The city spends billions of dollars a year on special education and more than half of it goes to outside companies who serve students. At least, those companies are supposed to serve students.

In recent weeks, NY1 learned that one preschool provider gave his wife hundreds of thousands of dollars for a no-show job. Another couple spent thousands on trees and bushes for their Poconos vacation house. A third gave tens of thousands to a son, which paid for an iPhone and a Los Angeles apartment.

That's just a sampling of findings in special education audits by State Comptroller Thomas DiNapoli. It's concerned the City Council for a long time.

In August, federal authorities charged two men with stealing millions of special ed funds from the city. Investigators found the DOE billing office did not pick up on red flags, like bills for students no longer in the school system and forms signed by a DOE employee who had died years ago.

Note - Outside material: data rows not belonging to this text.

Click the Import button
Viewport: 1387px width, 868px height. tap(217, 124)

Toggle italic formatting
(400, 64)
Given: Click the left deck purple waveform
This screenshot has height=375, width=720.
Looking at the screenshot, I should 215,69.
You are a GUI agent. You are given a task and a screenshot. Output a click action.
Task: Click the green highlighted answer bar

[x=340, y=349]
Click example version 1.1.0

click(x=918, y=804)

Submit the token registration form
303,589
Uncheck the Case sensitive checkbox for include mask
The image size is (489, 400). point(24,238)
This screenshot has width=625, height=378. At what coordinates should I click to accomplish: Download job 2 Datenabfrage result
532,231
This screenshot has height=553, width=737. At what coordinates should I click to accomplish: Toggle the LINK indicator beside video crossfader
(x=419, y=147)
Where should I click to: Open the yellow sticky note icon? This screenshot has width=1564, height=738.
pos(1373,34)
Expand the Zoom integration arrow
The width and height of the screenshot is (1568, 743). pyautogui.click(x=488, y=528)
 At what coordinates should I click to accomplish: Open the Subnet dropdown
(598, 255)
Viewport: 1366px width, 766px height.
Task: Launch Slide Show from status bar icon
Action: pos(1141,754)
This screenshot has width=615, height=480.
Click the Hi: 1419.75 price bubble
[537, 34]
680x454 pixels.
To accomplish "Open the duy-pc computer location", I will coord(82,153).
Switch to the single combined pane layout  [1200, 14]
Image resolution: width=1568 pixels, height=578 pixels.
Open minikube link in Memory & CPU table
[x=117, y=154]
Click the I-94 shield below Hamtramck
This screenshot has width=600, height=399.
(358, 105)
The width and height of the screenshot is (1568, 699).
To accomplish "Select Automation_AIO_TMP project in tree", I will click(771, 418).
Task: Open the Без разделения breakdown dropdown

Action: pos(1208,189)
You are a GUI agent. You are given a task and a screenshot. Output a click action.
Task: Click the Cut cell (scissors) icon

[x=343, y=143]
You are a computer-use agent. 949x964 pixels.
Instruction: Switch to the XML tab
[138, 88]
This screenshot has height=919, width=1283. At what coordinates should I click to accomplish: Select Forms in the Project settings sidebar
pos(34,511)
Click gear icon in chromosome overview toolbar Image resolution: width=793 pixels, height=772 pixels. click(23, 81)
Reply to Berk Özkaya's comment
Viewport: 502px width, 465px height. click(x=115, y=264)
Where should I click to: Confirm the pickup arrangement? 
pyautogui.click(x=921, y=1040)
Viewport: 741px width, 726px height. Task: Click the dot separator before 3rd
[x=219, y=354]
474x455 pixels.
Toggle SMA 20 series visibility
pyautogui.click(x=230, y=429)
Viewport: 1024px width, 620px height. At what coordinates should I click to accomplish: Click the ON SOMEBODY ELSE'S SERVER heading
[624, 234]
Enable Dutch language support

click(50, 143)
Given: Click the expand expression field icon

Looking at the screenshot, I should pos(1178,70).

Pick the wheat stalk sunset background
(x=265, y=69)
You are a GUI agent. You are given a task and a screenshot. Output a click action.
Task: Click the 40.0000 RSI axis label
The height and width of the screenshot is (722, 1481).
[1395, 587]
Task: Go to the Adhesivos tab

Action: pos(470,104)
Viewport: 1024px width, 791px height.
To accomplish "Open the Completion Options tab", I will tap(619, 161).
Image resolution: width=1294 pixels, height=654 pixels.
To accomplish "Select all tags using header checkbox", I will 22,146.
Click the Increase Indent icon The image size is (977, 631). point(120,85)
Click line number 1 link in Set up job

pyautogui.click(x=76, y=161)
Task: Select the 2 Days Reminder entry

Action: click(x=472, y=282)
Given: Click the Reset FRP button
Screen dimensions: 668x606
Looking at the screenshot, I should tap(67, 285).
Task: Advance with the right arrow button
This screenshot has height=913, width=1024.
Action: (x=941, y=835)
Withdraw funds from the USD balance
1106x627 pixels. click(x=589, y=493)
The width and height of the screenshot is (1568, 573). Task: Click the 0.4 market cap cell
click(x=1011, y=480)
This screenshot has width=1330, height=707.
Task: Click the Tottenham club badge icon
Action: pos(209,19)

"This was a total fraud from beginning to end," said Special Schools Investigator Richard Condon.

But the contracts continue to grow. This summer, the DOE pushed through $638 million worth of new special ed deals. It said the contracts will cut down on smaller bills, like the ones that led to the most recent fraud.

"Unfortunately, there are going to people who are going to try to beat the system and we're not going to allow that to happen," said Schools Chancellor Dennis Walcott. "But we have internal controls that we've put in place over the past year."

However, several of the new contracts went to companies with blemished records. Integrated Treatment Services got a new three-year, $3 million contract, though it owes the DOE $1 million. DiNapoli revealed money supposed to go to special education services went to big bonuses for family members and office renovations.

A month after approving an $8 million, three-year contract with New York Therapy Placement Services, DOE officials learned it had history of fraud.

The DOE said it's confident in the new contracts and has tightened controls. But DiNapoli recently said he continues to find waste, fraud and abuse in special ed contracts.